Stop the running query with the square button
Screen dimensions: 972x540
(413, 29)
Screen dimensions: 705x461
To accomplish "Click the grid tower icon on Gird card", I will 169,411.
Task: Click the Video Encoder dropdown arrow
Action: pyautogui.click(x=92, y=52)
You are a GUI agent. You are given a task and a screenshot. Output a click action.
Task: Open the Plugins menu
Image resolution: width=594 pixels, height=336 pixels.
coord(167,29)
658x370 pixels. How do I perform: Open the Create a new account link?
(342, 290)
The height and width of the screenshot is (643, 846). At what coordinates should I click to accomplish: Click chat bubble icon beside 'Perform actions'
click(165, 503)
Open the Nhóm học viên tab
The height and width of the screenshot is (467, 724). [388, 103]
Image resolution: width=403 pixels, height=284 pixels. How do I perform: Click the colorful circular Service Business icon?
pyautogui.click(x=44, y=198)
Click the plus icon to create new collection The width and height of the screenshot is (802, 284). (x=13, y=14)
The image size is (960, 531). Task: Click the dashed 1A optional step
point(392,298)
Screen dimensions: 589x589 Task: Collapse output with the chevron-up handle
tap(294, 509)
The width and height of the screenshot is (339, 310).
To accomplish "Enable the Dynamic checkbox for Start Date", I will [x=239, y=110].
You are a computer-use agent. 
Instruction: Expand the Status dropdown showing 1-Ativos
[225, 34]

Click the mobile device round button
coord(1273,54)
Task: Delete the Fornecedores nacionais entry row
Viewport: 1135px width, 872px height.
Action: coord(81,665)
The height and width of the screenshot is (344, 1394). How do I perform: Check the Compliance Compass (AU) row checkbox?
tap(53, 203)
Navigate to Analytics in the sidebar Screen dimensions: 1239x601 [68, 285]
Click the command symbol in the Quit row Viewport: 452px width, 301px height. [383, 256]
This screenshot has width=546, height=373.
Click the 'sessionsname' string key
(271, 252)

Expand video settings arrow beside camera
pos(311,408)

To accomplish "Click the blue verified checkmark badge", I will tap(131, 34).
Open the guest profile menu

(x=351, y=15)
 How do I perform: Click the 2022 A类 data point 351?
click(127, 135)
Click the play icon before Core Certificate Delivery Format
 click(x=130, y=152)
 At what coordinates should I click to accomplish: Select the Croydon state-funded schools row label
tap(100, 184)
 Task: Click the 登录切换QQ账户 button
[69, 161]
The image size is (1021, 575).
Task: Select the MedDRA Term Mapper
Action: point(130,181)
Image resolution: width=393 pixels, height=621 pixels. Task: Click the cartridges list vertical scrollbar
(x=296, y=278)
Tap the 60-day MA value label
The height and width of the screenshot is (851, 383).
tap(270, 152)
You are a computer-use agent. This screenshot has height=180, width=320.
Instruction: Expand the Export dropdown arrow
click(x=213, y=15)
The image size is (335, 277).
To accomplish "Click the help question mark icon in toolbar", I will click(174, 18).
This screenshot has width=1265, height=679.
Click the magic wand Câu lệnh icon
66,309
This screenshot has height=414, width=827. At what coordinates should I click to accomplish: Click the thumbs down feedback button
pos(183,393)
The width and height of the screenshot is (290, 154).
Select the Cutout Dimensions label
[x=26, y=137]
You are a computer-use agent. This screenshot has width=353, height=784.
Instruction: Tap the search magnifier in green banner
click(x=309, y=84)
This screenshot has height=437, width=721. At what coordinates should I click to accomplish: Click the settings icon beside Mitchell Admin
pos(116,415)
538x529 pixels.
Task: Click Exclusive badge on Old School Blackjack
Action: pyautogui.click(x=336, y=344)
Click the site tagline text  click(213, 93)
·····
§ **PROBLEM DETAILS**
Retype each record. Keep every character as it is.

§ **WRITTEN ANSWER**
Stop the running query with the square button
Screen dimensions: 972x540
(413, 29)
Screen dimensions: 705x461
To accomplish "Click the grid tower icon on Gird card", I will 169,411.
Task: Click the Video Encoder dropdown arrow
Action: pyautogui.click(x=92, y=52)
You are a GUI agent. You are given a task and a screenshot. Output a click action.
Task: Open the Plugins menu
Image resolution: width=594 pixels, height=336 pixels.
coord(167,29)
658x370 pixels. How do I perform: Open the Create a new account link?
(342, 290)
The height and width of the screenshot is (643, 846). At what coordinates should I click to accomplish: Click chat bubble icon beside 'Perform actions'
click(165, 503)
Open the Nhóm học viên tab
The height and width of the screenshot is (467, 724). [388, 103]
Image resolution: width=403 pixels, height=284 pixels. How do I perform: Click the colorful circular Service Business icon?
pyautogui.click(x=44, y=198)
Click the plus icon to create new collection The width and height of the screenshot is (802, 284). (x=13, y=14)
The image size is (960, 531). Task: Click the dashed 1A optional step
point(392,298)
Screen dimensions: 589x589 Task: Collapse output with the chevron-up handle
tap(294, 509)
The width and height of the screenshot is (339, 310).
To accomplish "Enable the Dynamic checkbox for Start Date", I will [x=239, y=110].
You are a computer-use agent. 
Instruction: Expand the Status dropdown showing 1-Ativos
[225, 34]

Click the mobile device round button
coord(1273,54)
Task: Delete the Fornecedores nacionais entry row
Viewport: 1135px width, 872px height.
Action: coord(81,665)
The height and width of the screenshot is (344, 1394). How do I perform: Check the Compliance Compass (AU) row checkbox?
tap(53, 203)
Navigate to Analytics in the sidebar Screen dimensions: 1239x601 [68, 285]
Click the command symbol in the Quit row Viewport: 452px width, 301px height. [383, 256]
This screenshot has width=546, height=373.
Click the 'sessionsname' string key
(271, 252)

Expand video settings arrow beside camera
pos(311,408)

To accomplish "Click the blue verified checkmark badge", I will tap(131, 34).
Open the guest profile menu

(x=351, y=15)
 How do I perform: Click the 2022 A类 data point 351?
click(127, 135)
Click the play icon before Core Certificate Delivery Format
 click(x=130, y=152)
 At what coordinates should I click to accomplish: Select the Croydon state-funded schools row label
tap(100, 184)
 Task: Click the 登录切换QQ账户 button
[69, 161]
The image size is (1021, 575).
Task: Select the MedDRA Term Mapper
Action: point(130,181)
Image resolution: width=393 pixels, height=621 pixels. Task: Click the cartridges list vertical scrollbar
(x=296, y=278)
Tap the 60-day MA value label
The height and width of the screenshot is (851, 383).
tap(270, 152)
You are a computer-use agent. This screenshot has height=180, width=320.
Instruction: Expand the Export dropdown arrow
click(x=213, y=15)
The image size is (335, 277).
To accomplish "Click the help question mark icon in toolbar", I will click(174, 18).
This screenshot has width=1265, height=679.
Click the magic wand Câu lệnh icon
66,309
This screenshot has height=414, width=827. At what coordinates should I click to accomplish: Click the thumbs down feedback button
pos(183,393)
The width and height of the screenshot is (290, 154).
Select the Cutout Dimensions label
[x=26, y=137]
You are a computer-use agent. This screenshot has width=353, height=784.
Instruction: Tap the search magnifier in green banner
click(x=309, y=84)
This screenshot has height=437, width=721. At what coordinates should I click to accomplish: Click the settings icon beside Mitchell Admin
pos(116,415)
538x529 pixels.
Task: Click Exclusive badge on Old School Blackjack
Action: pyautogui.click(x=336, y=344)
Click the site tagline text  click(213, 93)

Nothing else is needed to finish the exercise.